## TASK BRIEF
In three sentences, give a summary of the text on Jefferson Parish Public Schools below.

## TEXT
—————
Jefferson Parish Public Schools is a school district based in Harvey in unincorporated Jefferson Parish, Louisiana, United States. The district operates all district public schools in Jefferson Parish and covers the entire parish. As of 2019 it had 50,582 students, making it the largest public school system in the state.

==History==
In 1981 it had about 61,000 students and 75 schools. By 2012 it had 81 schools but about 46,000. That year there was a proposal to close seven schools. Of the nine the Jefferson Parish School Board members, eight voted in favor of the closures and one voted against. The projected number of students to be moved was about 2,000.

==Demographics==
In the 2014–2015 school year the district had 48,126 students, 1,467 students (3%) higher than the enrollment of the previous school year. There were a total of 5,634 English Language Learners (ELL) students as part of the overall student enrollment for 2014–2015, and that had increased by about 1,200 (28%). Most of the additional students for 2014–2015 were Hispanic, and of them, most were Honduran. According to ELL director Karina Castillo the East Bank had more of the new students than the West Bank.

==Academic performance==
James K. Glassman of The Atlantic wrote in 1978 that the school system was of the same quality as that of New Orleans even though Jefferson Parish was wealthier than New Orleans; Glassman described Jefferson Parish as "one of the most poorly run rich counties in the United States."

In October 2009, the release of annual school performance scores by the Louisiana Department of Education revealed that Jefferson Parish's public school system posted its largest-ever increase in performance score, to 78.4, though the performance score remained significantly below the state average of 91. In 2011, according to state accountability rules, the district made a "D" grade. This increased to a "C" in 2012, and then a "B" on 2013, giving it the 36th highest score of the school districts in the state. This score applies to the 2012–2013 school year. Its Louisiana performance score was 85.9 of 150. In 2014 it continued having a "B" ranking, with its performance being 87.2 of 150.

By 2012 the district established a policy stating that if a principal does not reach academic goals in three years, the principal will be removed. In 2012 15 principals lost their jobs over this policy.

==Operations==

As of 2014 teachers who have large numbers of bilingual students and are fluent in either Spanish, Arabic, and Vietnamese may receive a $3,000 annual stipend and/or a $2,000 signing bonus.
—————
Data entries:
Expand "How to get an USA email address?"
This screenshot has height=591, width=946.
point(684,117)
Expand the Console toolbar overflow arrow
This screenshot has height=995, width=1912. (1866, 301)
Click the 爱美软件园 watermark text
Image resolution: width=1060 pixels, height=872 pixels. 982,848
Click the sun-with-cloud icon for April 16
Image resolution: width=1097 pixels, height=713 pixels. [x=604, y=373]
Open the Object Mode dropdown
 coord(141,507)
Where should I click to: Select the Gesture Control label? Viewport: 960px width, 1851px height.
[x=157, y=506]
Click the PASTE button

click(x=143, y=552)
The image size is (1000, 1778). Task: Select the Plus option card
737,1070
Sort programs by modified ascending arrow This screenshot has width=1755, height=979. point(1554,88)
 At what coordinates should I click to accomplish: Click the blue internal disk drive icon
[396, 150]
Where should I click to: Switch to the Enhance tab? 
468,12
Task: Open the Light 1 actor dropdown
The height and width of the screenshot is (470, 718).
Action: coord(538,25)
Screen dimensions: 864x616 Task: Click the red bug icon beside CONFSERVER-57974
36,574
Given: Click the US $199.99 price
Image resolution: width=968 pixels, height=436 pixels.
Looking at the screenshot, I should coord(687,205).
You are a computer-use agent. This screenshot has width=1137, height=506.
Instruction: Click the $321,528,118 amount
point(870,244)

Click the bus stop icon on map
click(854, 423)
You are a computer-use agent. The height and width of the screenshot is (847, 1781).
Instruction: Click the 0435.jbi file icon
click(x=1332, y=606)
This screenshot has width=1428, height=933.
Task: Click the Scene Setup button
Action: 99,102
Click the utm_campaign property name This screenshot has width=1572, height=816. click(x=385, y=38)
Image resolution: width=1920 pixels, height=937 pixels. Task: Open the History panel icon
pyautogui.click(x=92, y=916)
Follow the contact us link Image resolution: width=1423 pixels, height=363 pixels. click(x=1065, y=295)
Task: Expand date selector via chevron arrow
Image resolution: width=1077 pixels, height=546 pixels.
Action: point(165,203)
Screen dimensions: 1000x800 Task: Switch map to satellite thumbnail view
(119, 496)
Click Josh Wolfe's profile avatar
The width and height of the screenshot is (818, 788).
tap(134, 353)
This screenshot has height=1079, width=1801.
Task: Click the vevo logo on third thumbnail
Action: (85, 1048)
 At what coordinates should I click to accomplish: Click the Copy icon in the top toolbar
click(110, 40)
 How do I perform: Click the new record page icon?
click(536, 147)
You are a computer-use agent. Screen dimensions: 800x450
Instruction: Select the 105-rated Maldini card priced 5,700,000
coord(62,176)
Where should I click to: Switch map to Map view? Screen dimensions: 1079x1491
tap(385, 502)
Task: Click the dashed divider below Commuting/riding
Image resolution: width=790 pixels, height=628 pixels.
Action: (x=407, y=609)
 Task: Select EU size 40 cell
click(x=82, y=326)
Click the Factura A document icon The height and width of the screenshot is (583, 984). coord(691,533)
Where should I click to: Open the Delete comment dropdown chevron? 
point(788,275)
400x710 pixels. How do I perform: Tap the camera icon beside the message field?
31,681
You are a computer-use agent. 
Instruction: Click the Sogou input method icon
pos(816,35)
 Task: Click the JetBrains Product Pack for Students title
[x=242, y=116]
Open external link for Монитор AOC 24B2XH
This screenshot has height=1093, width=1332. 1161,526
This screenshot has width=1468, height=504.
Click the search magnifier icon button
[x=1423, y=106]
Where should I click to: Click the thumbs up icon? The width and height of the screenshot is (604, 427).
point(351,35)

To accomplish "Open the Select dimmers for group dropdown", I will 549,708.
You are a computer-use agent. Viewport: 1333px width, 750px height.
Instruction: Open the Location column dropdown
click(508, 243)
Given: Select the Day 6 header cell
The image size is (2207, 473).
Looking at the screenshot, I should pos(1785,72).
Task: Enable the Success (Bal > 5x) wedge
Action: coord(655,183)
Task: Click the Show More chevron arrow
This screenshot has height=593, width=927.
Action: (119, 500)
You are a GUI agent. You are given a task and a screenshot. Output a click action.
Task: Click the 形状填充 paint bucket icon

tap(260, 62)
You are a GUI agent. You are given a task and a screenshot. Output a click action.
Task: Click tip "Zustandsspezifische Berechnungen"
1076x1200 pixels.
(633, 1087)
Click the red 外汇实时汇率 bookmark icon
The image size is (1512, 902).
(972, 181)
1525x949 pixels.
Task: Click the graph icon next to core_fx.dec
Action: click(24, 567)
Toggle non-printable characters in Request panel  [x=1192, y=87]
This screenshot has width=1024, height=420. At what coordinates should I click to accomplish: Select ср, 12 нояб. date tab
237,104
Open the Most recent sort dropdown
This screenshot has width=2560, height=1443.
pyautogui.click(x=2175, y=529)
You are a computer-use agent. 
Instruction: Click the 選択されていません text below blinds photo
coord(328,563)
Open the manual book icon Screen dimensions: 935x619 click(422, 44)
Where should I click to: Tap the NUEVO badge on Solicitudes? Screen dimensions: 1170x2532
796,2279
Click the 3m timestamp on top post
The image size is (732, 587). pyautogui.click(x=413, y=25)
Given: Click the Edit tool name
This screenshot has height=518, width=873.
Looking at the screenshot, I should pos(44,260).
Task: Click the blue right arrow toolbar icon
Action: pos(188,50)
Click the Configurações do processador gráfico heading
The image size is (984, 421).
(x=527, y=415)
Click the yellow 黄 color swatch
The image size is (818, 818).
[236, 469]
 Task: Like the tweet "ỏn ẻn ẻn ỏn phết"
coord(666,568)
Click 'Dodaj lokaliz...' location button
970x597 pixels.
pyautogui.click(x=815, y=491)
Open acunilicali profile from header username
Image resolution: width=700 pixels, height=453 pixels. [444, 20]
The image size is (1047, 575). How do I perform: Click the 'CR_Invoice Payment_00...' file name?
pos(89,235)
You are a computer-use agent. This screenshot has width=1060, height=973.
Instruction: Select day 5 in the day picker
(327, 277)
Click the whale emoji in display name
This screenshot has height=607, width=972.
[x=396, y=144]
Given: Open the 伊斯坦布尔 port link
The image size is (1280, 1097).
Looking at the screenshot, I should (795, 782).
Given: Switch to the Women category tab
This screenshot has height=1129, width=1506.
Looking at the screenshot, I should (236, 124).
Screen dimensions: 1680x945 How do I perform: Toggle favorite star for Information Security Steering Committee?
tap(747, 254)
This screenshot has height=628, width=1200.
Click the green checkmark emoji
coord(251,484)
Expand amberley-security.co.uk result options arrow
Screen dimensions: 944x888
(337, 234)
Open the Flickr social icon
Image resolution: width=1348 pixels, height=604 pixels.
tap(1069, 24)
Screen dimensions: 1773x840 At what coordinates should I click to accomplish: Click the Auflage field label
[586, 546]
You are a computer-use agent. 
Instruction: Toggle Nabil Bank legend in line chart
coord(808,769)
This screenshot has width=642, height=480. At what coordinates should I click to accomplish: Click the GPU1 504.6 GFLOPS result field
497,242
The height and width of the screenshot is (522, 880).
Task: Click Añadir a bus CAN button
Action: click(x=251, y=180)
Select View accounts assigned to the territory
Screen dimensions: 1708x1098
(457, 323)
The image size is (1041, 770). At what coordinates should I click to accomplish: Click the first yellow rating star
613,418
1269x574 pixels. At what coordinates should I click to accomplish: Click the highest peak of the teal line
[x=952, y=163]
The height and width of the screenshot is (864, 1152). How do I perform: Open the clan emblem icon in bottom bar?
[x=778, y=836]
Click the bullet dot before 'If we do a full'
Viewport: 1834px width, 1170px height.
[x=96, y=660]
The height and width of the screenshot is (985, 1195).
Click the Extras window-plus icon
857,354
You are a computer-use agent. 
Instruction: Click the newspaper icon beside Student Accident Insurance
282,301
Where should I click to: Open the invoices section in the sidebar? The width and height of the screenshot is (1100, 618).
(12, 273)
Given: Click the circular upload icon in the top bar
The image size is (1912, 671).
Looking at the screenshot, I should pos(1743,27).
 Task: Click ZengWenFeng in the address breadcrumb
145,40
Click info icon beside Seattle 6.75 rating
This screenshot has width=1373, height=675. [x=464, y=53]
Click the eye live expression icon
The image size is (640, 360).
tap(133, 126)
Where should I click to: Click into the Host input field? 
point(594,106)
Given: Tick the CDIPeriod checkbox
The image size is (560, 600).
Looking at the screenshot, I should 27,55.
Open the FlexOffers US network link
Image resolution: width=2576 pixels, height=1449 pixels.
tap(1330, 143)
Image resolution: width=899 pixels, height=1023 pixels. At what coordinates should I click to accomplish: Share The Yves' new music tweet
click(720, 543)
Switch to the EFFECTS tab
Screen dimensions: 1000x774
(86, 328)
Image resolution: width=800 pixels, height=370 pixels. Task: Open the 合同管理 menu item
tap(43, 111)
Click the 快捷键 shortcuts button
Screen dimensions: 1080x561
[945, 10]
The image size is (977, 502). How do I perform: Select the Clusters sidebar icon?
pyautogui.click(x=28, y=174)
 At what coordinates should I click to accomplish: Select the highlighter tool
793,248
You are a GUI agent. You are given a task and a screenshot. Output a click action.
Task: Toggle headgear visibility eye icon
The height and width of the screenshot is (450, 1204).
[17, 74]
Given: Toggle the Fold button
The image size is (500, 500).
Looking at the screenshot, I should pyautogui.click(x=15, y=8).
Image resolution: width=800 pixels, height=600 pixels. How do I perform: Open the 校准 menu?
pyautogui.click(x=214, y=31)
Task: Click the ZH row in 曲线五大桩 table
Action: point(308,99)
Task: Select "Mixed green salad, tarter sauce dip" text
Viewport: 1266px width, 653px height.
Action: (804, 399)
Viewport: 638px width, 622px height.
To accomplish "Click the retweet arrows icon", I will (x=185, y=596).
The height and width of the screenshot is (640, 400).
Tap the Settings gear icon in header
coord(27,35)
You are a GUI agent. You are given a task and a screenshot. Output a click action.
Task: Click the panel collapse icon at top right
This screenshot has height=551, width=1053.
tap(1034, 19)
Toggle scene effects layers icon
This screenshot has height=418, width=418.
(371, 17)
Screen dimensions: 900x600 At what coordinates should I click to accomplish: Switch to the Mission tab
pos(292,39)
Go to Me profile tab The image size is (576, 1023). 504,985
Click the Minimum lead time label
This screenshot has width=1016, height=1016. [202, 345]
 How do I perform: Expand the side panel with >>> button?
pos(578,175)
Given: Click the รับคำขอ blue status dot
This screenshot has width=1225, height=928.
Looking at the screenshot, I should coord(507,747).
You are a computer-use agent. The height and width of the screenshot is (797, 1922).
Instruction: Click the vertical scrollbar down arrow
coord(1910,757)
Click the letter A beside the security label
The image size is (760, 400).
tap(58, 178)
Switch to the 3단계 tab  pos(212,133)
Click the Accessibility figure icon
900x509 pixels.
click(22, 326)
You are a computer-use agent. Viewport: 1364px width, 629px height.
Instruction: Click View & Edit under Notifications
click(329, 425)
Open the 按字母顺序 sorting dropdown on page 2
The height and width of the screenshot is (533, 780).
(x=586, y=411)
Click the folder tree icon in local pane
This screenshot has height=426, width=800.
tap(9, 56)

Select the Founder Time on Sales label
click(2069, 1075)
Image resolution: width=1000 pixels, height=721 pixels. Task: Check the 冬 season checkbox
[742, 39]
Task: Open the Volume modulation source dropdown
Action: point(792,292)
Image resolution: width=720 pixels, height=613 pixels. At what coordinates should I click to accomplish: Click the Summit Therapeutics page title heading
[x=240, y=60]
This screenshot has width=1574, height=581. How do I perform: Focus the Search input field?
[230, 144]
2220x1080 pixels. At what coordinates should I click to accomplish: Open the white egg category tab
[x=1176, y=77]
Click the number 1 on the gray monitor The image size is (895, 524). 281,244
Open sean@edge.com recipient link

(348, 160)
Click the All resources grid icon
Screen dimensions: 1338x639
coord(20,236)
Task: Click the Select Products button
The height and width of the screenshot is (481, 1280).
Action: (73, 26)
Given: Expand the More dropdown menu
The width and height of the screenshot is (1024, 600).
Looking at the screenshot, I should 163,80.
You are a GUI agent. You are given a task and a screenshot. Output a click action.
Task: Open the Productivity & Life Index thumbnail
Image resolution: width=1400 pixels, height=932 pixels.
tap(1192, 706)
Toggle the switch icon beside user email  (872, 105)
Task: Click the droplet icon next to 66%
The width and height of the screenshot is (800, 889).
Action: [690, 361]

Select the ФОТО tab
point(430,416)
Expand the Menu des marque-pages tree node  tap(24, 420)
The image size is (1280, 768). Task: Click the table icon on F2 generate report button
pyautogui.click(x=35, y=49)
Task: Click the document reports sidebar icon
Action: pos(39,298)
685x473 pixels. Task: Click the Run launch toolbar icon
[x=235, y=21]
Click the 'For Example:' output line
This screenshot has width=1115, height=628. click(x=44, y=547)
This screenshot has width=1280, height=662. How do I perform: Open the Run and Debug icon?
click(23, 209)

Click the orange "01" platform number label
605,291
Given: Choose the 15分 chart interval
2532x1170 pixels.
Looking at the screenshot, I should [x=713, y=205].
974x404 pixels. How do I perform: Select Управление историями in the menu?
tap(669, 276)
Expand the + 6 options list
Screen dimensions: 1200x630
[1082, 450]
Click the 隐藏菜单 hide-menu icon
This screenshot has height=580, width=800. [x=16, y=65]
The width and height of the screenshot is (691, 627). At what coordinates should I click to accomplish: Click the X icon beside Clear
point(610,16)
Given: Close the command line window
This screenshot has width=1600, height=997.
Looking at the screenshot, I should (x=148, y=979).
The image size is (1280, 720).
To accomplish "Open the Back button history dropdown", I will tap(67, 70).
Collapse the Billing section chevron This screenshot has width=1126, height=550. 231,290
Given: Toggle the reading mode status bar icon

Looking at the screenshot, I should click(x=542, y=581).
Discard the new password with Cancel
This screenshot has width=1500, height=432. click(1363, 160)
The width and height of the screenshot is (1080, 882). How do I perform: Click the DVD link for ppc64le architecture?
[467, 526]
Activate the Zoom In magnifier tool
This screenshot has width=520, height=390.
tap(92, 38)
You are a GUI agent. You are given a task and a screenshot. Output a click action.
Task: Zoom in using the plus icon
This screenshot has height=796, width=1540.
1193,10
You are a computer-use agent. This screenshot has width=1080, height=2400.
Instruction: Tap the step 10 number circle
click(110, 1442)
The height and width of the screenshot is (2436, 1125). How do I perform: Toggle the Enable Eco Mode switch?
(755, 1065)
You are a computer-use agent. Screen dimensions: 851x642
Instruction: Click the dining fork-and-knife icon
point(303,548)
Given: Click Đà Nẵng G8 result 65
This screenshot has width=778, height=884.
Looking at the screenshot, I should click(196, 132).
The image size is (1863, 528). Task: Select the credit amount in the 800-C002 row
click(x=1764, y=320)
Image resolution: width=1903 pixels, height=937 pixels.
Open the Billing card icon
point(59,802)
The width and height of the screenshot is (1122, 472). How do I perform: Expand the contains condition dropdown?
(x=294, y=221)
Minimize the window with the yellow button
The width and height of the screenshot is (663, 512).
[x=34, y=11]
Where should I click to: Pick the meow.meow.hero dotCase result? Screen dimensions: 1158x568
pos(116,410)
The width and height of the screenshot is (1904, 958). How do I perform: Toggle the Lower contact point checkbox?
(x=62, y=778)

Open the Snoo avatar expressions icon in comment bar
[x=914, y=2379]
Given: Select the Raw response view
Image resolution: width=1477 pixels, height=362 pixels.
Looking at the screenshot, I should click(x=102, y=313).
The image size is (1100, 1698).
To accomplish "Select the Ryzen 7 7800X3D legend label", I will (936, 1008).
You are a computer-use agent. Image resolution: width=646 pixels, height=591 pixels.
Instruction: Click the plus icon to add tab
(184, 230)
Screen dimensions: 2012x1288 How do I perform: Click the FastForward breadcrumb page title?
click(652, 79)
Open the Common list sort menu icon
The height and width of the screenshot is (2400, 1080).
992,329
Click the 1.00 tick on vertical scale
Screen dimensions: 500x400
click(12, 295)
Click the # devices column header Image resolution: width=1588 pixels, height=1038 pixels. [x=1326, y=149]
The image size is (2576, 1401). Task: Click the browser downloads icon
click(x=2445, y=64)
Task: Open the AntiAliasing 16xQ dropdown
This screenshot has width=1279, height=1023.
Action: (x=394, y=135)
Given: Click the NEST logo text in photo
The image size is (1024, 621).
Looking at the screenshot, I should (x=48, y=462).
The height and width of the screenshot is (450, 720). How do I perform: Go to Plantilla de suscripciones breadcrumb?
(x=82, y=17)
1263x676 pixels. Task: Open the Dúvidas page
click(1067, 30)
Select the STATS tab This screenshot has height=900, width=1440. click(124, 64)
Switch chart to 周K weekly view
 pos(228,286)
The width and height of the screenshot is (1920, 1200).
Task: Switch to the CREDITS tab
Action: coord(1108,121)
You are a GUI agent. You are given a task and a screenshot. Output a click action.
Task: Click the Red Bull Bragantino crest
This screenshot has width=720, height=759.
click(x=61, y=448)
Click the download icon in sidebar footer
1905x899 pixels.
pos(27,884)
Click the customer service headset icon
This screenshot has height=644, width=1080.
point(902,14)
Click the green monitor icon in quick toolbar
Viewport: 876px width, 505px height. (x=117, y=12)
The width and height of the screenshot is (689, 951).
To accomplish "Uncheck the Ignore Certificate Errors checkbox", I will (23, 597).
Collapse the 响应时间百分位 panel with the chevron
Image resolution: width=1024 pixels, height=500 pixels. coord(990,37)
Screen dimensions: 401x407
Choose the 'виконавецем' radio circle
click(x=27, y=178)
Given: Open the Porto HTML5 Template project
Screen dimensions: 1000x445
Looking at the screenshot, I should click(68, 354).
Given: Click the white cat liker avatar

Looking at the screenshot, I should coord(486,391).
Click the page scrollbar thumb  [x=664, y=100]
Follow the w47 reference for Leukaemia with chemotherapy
—————
## TASK OUTPUT
Jefferson Parish Public Schools, based in Harvey, Louisiana, runs all public schools in Jefferson Parish and had 50,582 students in 2019, the most of any public school system in the state. Enrollment fell from about 61,000 in 1981 to about 46,000 by 2012, when eight of nine board members voted to close seven schools, but it rose in 2014–2015 as the number of English Language Learners grew, with most of the additional students being Hispanic. The district's state grade climbed from a "D" in 2011 to a "B" in 2013 and 2014, and by 2012 it had a policy of removing principals who did not reach academic goals in three years.